- Input records
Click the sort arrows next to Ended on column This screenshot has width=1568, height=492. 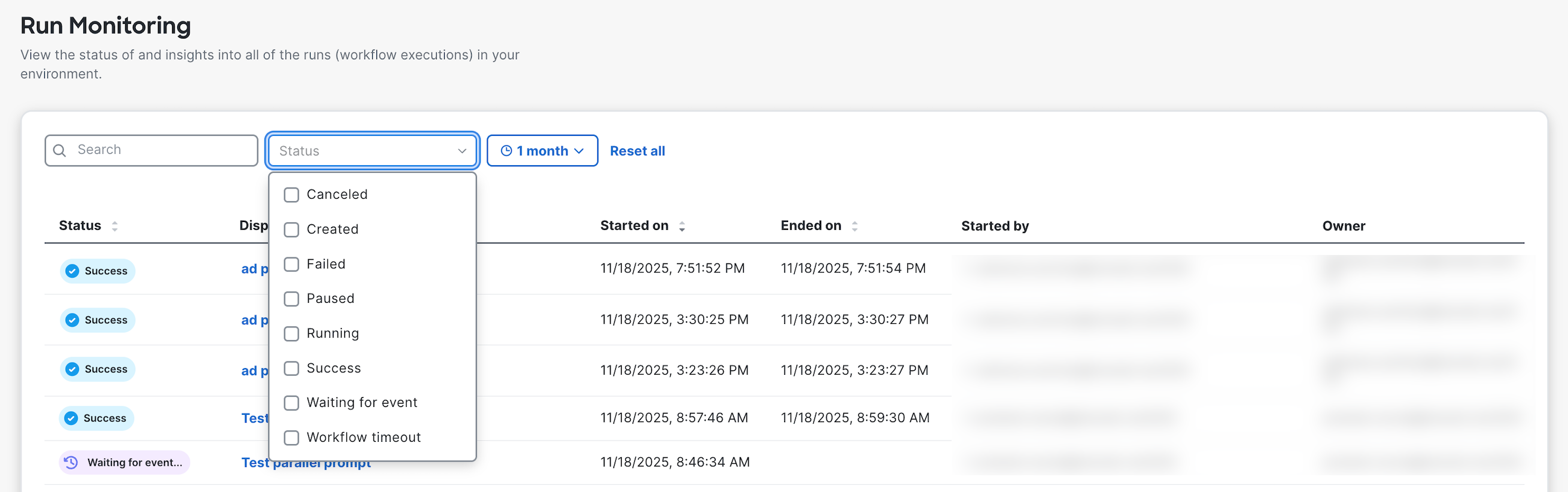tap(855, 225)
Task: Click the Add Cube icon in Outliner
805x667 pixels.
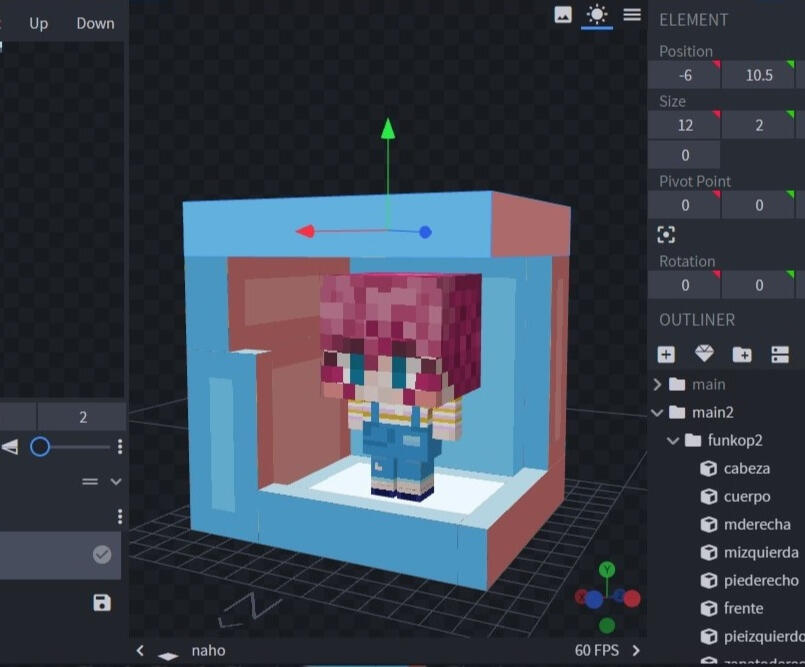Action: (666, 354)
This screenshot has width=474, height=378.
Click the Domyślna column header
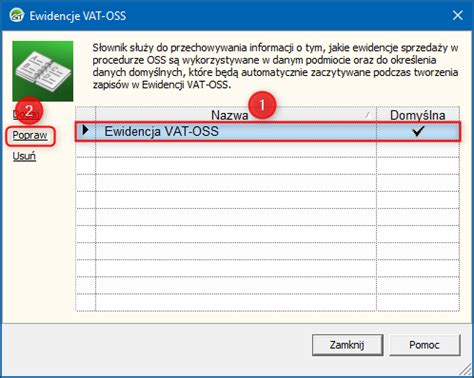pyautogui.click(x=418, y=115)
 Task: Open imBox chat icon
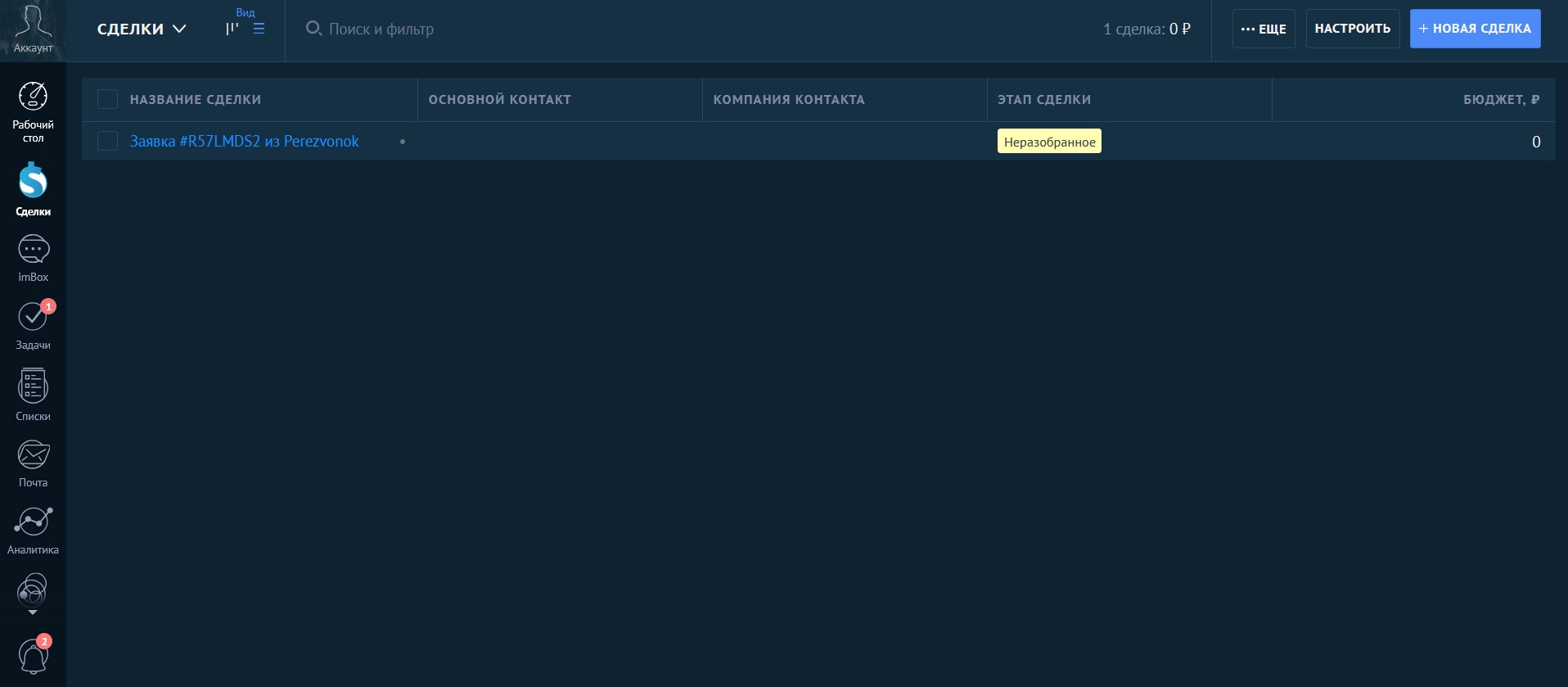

- What you will do
Restate exactly the lines that start at the "Task: Click the Add Cube icon in Outliner" line and end with the last line of the material above, leaving out the pictures.

- Solved exercise
Task: Click the Add Cube icon in Outliner
805x667 pixels.
Action: (666, 354)
This screenshot has width=474, height=378.
Click the Domyślna column header
pyautogui.click(x=418, y=115)
 Task: Open imBox chat icon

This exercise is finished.